Alnımda, dudaklarımda ve boynumda gezinen sıcak, iç ısıtıcı ışık, göz kapaklarımı yakmaya, beni uyanmam için zorlamaya başladığında mavi irislerimi, ince göz kapağımın ve uzun kirpiklerimin esaretinden kurtarıp özgürlüğe kavuşturdum. Kör edici beyazlık gözlerimi yakarken, ışığın ve aydınlığın sıcaklığına alışmam bir iki dakikamı aldı. Açıp kapadığım gözlerim nihayet güneş ışıklarının dans ettiği beyaz tavanı seçebildiğinde uyandım.

Uyku mahmuru beynim, yavaş yavaş kendine gelirken hala hassas durumda olan gözlerim bulunduğum yeri inceliyordu. Su yeşili duvarları, beyaz mobilyaları ve açık balkon kapısından süzen rüzgârla uçuşan perdeyi ürkek gözlerle izlerken kaşlarım çatılmıştı. Zira nerede olduğum konusunda en ufak bir fikrim dahi yoktu.

Başımı yattığım yumuşak yastıkta yana doğru çevirirken yanağıma bir şeyin batması ile çift kişilik yatakta doğruldum. Yumuşak yastığı dikkatlice kucağıma yerleştirdiğimde tam ortasından yükselen sivri uçlu, beyaz nesneyi görebilmiştim.

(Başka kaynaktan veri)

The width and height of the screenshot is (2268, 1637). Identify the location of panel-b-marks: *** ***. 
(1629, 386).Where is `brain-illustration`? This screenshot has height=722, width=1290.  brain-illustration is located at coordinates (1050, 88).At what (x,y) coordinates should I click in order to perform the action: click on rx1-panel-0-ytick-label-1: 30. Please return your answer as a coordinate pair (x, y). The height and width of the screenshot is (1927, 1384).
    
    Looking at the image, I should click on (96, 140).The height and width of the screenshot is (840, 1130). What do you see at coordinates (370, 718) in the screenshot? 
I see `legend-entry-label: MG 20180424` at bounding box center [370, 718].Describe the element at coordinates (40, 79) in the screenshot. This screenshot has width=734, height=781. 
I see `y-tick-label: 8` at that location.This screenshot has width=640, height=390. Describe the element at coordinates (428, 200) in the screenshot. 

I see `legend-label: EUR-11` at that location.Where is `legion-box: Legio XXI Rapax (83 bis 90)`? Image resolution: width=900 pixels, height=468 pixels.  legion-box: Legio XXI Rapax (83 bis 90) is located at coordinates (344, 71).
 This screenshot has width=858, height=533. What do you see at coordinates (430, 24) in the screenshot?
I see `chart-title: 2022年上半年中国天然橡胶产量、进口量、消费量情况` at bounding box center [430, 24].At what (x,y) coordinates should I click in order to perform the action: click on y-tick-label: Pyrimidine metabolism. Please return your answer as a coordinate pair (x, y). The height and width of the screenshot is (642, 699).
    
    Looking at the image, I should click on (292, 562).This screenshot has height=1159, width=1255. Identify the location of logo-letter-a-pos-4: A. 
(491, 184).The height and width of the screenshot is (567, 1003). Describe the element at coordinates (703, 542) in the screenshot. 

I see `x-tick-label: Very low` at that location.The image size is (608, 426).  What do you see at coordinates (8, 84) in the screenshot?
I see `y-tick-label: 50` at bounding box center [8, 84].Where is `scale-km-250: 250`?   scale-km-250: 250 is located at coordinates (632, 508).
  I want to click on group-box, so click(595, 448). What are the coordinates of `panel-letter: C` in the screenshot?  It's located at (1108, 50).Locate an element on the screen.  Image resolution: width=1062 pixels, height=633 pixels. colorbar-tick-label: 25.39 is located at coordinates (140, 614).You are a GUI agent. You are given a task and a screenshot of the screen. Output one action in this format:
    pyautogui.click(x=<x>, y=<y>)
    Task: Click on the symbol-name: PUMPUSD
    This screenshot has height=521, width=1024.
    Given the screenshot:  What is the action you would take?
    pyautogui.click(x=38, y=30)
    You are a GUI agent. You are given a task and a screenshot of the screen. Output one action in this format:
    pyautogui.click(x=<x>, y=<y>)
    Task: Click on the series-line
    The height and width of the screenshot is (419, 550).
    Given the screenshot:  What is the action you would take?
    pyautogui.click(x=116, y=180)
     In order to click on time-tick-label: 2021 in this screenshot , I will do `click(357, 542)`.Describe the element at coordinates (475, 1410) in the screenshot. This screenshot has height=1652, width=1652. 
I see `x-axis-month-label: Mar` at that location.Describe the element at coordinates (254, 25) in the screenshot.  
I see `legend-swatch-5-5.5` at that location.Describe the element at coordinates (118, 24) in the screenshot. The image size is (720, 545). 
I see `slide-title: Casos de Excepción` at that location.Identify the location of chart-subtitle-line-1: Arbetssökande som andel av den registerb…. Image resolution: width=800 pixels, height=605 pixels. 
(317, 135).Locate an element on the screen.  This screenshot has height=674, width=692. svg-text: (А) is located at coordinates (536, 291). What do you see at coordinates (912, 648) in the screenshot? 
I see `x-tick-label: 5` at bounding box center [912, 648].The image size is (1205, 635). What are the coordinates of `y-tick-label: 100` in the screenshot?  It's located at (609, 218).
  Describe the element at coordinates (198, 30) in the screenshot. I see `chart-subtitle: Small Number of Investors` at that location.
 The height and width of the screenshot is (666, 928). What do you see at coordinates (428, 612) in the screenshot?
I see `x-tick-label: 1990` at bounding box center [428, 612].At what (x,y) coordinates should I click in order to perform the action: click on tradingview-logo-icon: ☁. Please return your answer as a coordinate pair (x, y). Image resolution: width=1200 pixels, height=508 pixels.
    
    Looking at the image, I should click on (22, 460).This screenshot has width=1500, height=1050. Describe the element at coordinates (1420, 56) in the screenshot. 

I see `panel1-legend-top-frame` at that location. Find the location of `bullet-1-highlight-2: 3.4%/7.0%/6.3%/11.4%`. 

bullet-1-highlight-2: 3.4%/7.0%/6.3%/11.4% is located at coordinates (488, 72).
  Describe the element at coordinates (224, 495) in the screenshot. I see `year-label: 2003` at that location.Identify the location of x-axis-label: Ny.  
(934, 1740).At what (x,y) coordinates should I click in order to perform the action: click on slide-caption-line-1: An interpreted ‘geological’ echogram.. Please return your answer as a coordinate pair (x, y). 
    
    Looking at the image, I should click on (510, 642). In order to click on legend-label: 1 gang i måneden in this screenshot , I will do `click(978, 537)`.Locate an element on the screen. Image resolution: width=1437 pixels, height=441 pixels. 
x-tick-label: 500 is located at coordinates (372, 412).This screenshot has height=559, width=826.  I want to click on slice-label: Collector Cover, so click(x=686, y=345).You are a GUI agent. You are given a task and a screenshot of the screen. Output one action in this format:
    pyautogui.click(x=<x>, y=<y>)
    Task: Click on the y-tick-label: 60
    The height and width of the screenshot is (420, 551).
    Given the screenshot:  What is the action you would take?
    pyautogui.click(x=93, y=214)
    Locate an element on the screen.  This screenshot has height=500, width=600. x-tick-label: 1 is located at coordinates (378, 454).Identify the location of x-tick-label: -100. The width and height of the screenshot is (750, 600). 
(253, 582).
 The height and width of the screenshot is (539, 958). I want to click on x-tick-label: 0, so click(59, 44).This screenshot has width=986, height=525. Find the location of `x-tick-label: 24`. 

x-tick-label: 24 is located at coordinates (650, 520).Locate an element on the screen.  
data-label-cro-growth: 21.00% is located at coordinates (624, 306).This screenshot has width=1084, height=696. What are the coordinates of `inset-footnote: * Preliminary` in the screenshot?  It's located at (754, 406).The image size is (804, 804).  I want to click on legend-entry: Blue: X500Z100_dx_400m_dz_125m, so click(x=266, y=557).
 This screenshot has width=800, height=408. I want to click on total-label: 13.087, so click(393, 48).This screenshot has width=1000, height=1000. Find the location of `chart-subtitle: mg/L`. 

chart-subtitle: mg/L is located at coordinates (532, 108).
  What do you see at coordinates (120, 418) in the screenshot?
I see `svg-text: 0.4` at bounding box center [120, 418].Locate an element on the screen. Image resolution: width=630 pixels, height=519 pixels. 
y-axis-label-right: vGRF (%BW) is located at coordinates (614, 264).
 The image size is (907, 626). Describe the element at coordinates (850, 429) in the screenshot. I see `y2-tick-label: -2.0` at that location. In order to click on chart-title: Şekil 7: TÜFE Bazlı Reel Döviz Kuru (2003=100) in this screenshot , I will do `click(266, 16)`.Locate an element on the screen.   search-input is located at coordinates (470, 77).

Ucundun tutup çekmemle yastığın içinden çıkan kar beyazı tüy tanesi, gözlerimin hayretle açılmasına neden oldu. Yastığın içinde tüyler mi vardı? Bir meleğin tüyleri? Hangi cani onu buraya doldurmuş olabilirdi? Zavallı melek, kim bilir ne kadar ağlamıştı tüylerinin peşinden.

Üzgün gözlerle yastığı izlerken, ağlamamak için titreyen dudaklarımı ısırdım. Meleğin tüylerini oradan kurtarmam gerekiyordu değil mi, bu onun yüzünü güldürürdü.

Aklıma gelen fikirle aydınlanan yüzüm ile birlikte işe koyuldum. Çabuk çabuk yastığın dikişlerini söküp içindeki astarı çıkarırken kendi kendime gülüyordum. Meleğim tüylerine kavuşacaktı. Astarın dikişlerini de yırtarken yüzümdeki huzur dolu gülümseme genişledi. Tüylerin olduğu kata varmıştım.

Her biri birbirinden mükemmel binlerce kar tanesine benzeyen saf, bembeyaz, yumuşacık tüyler kucağıma dökülürken kahkaha attım. Çok güzellerdi, çok çok güzellerdi. Meleğim gerçekten akıl durduracak bir güzelliğe sahip olmalıydı, bu kadar parlak ve yumuşak tüyler çirkin, kötü ruhlu bir melekten çıkamazdı.

Ben kucağımdaki tüyleri okşarken, üzerime düşen gölge ile yerimde sıçradım. Karşıma, yatağın ucuna çöken Ayaz’ı görmemle beraber ifadem rahatladı. Yüzüme güzel bir gülümseme yayılırken yanağımı omzuma yaslamıştım.

“Safir?”

Kaşlarını kaldırmış, soru dolu bir ifade ile yüzümü süzen Ayaz, dilinin ucundaki soruyu sormakta tereddüt ediyormuş gibi görünüyordu. “Sen o tüyler ile ne yapıyorsun? Eda’nın yastığını sökmene sebep olabilecek kadar ne olmuş olabilir?”

Kıkırdamam ile ifadesi çarpılırken ben, parmaklarımı gülmemi engellemek istercesine dudaklarıma bastırdım. Fakat gerçekten Ayaz o kadar şaşkın ve tatlıydı ki kendimi durduramıyordum. “Caninin biri meleğimin tüylerini yastığa doldurmuş. Melek çok üzgündü, çok ağlıyordu. Ben de o gülsün istedim.” Diye fısıldadım çocuksu bir ifade ile. Kucağımdaki tüyleri birden havaya savururken histerik kahkahalarım odayı doldurdu. Çok güzeldi, havada uçuşan, özgürlüğüne koşan tüyler çok güzeldi. Histerik kahkahalarımdan bir tanesi daha dudaklarımdan fırlarken beni dehşet içinde izleyen Ayaz’a döndüm. “Özgürlüğe uçuyorlar!”